Let's extend the pipeline adding Gradient Boost learner and Robust Scaler.
rbs = SKPreprocessor("RobustScaler")
gb = SKLearner("GradientBoostingClassifier")
learners = DataFrame()
for learner in [jrf,ada,sgd,tree,gb]
pcmc = @pipeline disc |> ((catf |> ohe) + (numf |> rbs) + (numf |> std)) |> learner
println(learner.name)
mean,sd,folds = crossvalidate(pcmc,X,Y,"accuracy_score",5)
global learners = vcat(learners,DataFrame(name=learner.name,mean=mean,sd=sd,kfold=folds))
end;
┌ Warning: Assignment to `pcmc` in soft scope is ambiguous because a global variable by the same name exists: `pcmc` will be treated as a new local.
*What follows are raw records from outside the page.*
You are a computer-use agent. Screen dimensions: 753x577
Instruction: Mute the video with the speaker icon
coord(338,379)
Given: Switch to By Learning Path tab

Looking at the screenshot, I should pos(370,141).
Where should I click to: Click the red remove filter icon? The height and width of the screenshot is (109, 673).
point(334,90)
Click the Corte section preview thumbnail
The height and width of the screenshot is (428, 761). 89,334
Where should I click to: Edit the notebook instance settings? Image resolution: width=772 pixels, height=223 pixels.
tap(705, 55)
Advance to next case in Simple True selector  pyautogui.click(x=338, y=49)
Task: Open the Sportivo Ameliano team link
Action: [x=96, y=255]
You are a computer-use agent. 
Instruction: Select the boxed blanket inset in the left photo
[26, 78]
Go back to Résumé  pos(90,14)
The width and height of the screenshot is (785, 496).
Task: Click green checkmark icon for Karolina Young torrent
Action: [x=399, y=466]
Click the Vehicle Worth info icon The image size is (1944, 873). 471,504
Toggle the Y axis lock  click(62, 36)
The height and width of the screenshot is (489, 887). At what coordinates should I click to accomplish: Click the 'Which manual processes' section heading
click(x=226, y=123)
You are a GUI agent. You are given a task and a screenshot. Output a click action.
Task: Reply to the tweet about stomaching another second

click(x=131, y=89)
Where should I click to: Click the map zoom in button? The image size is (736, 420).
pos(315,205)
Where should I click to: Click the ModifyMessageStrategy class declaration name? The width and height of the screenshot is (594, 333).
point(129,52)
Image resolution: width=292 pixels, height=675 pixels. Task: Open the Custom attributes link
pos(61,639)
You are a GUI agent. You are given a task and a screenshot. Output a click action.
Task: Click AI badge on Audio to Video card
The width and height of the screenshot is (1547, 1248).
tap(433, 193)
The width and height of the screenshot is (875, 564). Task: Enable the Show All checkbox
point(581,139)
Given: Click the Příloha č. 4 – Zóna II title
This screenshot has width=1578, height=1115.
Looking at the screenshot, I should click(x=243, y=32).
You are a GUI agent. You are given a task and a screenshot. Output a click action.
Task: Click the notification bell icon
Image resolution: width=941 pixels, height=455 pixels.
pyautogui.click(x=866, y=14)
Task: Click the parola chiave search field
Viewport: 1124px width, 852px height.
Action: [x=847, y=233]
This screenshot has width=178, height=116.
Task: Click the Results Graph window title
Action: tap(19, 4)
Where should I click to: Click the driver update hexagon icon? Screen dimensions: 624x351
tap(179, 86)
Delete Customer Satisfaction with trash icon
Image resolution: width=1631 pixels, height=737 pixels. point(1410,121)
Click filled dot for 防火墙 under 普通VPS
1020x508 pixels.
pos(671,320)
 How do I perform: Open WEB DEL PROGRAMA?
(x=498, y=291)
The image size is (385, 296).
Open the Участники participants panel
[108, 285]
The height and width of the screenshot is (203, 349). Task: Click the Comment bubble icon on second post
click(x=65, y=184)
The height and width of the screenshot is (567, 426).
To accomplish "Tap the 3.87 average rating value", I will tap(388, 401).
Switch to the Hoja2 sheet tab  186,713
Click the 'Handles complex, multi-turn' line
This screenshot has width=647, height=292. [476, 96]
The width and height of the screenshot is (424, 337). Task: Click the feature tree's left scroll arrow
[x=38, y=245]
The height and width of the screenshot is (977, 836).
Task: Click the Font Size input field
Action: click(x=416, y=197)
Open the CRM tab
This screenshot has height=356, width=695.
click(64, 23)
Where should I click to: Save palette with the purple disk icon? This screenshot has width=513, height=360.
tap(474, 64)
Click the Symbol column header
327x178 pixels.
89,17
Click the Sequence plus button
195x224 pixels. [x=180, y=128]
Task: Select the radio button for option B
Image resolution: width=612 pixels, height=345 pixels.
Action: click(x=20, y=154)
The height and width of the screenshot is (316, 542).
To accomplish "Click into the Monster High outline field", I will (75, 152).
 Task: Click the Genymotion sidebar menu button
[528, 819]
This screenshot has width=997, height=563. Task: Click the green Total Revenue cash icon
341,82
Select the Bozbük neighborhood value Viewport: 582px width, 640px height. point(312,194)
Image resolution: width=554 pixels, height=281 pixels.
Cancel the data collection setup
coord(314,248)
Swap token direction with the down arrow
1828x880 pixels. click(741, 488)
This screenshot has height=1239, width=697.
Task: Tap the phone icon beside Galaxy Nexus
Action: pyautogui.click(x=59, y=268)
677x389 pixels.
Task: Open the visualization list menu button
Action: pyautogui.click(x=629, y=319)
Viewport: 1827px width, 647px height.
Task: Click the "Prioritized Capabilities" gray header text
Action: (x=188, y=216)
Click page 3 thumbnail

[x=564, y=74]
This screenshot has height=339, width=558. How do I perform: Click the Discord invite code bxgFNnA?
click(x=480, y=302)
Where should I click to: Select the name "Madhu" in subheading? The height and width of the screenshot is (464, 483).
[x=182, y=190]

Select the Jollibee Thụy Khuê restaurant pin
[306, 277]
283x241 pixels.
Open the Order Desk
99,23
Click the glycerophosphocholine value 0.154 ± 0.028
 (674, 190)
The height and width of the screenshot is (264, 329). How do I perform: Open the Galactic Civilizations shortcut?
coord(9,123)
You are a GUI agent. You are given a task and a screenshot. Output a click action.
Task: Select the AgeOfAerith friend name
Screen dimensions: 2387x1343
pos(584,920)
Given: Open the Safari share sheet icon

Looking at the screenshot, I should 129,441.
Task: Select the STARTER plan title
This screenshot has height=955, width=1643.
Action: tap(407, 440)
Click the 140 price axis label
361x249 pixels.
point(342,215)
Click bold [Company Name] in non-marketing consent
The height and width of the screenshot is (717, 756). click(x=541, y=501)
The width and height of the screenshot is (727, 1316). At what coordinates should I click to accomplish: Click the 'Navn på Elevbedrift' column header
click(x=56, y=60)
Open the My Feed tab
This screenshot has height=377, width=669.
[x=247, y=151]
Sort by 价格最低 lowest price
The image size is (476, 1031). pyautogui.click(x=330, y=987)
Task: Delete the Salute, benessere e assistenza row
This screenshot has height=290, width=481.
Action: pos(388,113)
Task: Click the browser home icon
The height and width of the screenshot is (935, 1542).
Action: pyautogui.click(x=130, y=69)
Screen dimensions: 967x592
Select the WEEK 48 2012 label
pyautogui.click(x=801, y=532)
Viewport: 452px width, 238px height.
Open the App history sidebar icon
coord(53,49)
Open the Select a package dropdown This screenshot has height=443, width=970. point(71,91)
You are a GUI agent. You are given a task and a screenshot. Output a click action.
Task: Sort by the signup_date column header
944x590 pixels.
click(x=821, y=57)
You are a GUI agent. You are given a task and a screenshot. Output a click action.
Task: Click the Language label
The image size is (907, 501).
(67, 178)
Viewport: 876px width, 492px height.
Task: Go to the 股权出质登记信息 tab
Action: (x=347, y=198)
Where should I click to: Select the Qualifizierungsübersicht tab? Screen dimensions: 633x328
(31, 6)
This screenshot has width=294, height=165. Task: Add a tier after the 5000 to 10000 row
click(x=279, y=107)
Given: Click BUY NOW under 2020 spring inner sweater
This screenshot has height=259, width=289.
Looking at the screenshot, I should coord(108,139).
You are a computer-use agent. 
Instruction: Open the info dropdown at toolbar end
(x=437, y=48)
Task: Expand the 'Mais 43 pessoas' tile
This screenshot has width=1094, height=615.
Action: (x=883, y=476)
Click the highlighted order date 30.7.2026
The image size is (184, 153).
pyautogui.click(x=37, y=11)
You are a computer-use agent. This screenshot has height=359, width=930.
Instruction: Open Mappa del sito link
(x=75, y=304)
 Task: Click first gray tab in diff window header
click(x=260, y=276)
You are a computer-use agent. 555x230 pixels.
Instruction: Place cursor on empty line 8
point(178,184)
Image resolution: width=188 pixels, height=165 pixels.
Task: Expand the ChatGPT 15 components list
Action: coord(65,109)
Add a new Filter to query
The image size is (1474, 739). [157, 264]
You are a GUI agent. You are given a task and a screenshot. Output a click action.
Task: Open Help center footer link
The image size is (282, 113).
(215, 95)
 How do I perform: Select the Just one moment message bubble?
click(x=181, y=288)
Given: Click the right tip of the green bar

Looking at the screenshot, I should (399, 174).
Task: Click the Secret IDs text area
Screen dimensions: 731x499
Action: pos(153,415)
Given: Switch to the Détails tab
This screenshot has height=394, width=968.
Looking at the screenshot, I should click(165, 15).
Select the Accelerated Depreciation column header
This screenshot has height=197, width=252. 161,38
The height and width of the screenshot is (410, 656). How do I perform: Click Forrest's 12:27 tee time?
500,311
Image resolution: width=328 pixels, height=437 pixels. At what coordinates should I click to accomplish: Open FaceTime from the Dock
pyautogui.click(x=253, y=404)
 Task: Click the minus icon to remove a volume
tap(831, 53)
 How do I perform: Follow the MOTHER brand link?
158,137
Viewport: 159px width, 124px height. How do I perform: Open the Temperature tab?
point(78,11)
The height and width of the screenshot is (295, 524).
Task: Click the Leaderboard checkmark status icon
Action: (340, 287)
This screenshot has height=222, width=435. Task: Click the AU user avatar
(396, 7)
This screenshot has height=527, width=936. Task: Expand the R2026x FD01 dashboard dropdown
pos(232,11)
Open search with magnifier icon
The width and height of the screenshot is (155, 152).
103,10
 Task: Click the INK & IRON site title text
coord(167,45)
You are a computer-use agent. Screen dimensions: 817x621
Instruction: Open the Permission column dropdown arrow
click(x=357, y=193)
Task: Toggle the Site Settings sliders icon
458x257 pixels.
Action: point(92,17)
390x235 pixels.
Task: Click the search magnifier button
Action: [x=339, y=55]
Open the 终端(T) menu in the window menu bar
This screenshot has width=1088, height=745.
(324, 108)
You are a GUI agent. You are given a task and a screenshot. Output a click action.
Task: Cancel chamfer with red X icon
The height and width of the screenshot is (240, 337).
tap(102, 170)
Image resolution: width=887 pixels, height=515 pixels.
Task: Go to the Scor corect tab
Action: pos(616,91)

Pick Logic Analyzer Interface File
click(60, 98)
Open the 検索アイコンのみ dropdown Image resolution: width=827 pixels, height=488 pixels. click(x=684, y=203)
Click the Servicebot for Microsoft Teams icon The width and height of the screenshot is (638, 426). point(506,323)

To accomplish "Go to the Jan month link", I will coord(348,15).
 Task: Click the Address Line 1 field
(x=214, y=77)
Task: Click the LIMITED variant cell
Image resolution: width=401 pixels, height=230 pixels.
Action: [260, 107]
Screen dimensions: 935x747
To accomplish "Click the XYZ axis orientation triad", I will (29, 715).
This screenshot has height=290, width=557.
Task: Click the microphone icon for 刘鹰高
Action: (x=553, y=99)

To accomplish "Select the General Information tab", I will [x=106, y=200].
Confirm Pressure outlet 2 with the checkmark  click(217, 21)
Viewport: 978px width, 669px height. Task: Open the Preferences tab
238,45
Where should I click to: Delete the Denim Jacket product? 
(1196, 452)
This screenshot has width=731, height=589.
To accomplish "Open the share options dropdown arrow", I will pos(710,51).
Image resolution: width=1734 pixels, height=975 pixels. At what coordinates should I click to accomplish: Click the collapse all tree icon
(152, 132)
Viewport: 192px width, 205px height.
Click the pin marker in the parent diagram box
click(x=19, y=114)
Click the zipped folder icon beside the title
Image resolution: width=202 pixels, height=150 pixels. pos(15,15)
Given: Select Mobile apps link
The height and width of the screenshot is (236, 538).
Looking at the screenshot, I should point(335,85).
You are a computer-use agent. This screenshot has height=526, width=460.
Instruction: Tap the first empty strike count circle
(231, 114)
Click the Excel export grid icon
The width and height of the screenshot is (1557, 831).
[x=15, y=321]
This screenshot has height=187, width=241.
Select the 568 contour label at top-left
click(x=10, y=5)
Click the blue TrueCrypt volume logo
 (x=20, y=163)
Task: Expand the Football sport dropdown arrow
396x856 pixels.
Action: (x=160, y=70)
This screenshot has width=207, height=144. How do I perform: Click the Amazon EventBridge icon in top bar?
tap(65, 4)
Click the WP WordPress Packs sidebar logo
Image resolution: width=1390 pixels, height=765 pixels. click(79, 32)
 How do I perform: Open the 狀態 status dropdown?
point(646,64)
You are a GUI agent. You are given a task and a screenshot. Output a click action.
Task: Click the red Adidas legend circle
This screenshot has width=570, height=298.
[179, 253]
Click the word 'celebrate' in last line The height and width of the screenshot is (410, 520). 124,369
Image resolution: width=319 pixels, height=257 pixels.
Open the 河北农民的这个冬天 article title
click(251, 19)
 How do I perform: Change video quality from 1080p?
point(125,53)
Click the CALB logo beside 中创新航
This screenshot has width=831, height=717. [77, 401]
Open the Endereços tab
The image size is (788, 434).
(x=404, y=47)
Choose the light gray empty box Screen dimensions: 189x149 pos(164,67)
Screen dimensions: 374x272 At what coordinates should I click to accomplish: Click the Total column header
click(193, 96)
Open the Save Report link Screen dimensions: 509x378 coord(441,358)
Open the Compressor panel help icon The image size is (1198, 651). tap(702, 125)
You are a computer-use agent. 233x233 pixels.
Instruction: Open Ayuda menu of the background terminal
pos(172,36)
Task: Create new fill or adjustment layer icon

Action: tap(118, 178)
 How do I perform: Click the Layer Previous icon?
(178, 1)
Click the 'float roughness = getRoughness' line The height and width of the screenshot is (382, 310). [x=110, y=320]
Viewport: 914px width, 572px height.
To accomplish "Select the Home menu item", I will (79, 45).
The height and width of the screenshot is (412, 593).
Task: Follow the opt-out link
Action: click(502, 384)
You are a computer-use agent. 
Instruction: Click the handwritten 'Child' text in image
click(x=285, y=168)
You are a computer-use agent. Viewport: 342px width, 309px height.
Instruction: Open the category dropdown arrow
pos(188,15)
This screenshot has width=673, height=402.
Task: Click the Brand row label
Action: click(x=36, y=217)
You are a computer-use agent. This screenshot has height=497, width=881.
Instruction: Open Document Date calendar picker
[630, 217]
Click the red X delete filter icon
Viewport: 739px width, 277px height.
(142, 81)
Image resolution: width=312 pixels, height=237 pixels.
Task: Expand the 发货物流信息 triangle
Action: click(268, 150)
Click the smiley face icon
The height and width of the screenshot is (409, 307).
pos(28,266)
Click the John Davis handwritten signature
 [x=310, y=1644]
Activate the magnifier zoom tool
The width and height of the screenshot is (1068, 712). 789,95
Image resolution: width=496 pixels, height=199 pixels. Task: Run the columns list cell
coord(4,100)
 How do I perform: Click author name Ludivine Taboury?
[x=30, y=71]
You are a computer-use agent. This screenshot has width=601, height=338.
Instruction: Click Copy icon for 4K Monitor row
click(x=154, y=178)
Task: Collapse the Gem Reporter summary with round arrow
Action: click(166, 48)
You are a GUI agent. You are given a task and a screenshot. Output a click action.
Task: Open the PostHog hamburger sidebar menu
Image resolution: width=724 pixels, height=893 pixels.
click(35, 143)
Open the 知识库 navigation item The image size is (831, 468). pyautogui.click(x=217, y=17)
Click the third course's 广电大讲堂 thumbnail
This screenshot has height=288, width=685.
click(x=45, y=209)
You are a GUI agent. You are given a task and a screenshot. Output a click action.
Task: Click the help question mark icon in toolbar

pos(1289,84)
Disambiguate by using `local pcmc` to suppress this warning or `global pcmc` to assign to the existing global variable. └ @ none:2 rf_3Of fold: 1, 0.49830508474576274 fold: 2, 0.4557823129251701 fold: 3, 0.511864406779661 fold: 4, 0.5102040816326531 fold: 5, 0.4915254237288136 errors: 0 AdaBoostClassifier_GDC fold: 1, 0.5186440677966102 fold: 2, 0.5306122448979592 fold: 3, 0.5627118644067797 fold: 4, 0.6020408163265306 fold: 5, 0.49491525423728816 errors: 0 SGDClassifier_XxZ fold: 1, 0.4711864406779661 fold: 2, 0.46258503401360546 fold: 3, 0.4610169491525424 fold: 4, 0.47278911564625853 fold: 5, 0.4271186440677966 errors: 0 prunetree_eOz fold: 1, 0.49491525423728816 fold: 2, 0.4523809523809524 fold: 3, 0.44745762711864406 fold: 4, 0.47619047619047616 fold: 5, 0.5322033898305085 errors: 0 GradientBoostingClassifier_Lck fold: 1, 0.576271186440678 fold: 2, 0.5680272108843537 fold: 3, 0.5457627118644067 fold: 4, 0.5850340136054422 fold: 5, 0.5491525423728814 errors: 0
julia> @show learners;
learners = 5×4 DataFrame
Row │ name mean sd kfold
│ String Float64 Float64 Int64
─────┼────────────────────────────────────────────────────────────
1 │ rf_3Of 0.493536 0.022726 5
2 │ AdaBoostClassifier_GDC 0.541785 0.0416107 5
3 │ SGDClassifier_XxZ 0.458939 0.0185201 5
4 │ prunetree_eOz 0.48063 0.034576 5
5 │ GradientBoostingClassifier_Lck 0.56485 0.0170196 5
This time, Gradient boost has the best performance.